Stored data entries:
+--
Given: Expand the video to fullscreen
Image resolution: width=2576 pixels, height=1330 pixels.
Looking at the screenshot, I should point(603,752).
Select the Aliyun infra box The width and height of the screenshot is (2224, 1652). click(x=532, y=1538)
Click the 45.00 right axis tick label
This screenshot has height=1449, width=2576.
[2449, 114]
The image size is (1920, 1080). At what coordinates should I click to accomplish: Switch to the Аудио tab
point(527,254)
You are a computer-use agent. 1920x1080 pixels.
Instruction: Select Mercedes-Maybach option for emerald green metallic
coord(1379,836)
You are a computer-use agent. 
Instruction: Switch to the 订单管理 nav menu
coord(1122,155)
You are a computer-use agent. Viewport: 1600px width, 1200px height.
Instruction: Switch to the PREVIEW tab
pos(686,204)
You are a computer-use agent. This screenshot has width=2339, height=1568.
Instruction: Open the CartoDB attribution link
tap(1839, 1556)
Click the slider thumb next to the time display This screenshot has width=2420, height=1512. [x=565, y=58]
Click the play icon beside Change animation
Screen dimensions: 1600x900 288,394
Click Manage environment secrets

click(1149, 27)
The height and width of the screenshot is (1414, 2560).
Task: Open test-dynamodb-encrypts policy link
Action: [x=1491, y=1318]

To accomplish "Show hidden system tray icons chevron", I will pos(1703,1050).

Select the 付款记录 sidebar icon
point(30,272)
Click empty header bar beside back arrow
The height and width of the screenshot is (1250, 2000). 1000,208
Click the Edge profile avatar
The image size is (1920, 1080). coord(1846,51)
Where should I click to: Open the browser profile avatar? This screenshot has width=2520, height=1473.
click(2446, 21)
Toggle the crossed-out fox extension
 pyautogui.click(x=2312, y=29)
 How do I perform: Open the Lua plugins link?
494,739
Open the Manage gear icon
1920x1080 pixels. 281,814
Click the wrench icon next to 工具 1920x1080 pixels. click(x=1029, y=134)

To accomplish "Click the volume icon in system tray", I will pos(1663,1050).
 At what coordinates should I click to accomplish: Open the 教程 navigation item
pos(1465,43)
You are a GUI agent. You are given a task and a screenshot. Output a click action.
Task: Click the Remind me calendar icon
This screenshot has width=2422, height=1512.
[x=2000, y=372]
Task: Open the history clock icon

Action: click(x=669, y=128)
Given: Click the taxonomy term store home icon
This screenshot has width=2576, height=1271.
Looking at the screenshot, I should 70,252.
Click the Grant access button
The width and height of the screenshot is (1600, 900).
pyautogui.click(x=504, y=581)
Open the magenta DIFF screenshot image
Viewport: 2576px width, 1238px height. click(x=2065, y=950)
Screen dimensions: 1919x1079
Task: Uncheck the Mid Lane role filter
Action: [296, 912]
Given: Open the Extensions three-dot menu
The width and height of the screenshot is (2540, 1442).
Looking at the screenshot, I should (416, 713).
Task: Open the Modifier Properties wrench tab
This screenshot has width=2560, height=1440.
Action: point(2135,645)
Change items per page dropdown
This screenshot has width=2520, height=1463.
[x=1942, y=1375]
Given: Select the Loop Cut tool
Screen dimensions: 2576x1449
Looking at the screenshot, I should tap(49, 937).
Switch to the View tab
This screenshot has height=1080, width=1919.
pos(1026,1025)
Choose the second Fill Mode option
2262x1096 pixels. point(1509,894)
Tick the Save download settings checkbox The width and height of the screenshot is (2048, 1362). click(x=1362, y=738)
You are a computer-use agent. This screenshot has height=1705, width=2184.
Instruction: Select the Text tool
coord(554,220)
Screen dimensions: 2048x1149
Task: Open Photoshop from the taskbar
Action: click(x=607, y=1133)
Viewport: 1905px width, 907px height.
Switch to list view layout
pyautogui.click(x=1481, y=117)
+--
§ Task description
Collect the lines of the data that carry the word "will".

§ The answer
To accomplish "Show hidden system tray icons chevron", I will pos(1703,1050).
To accomplish "Click the volume icon in system tray", I will pos(1663,1050).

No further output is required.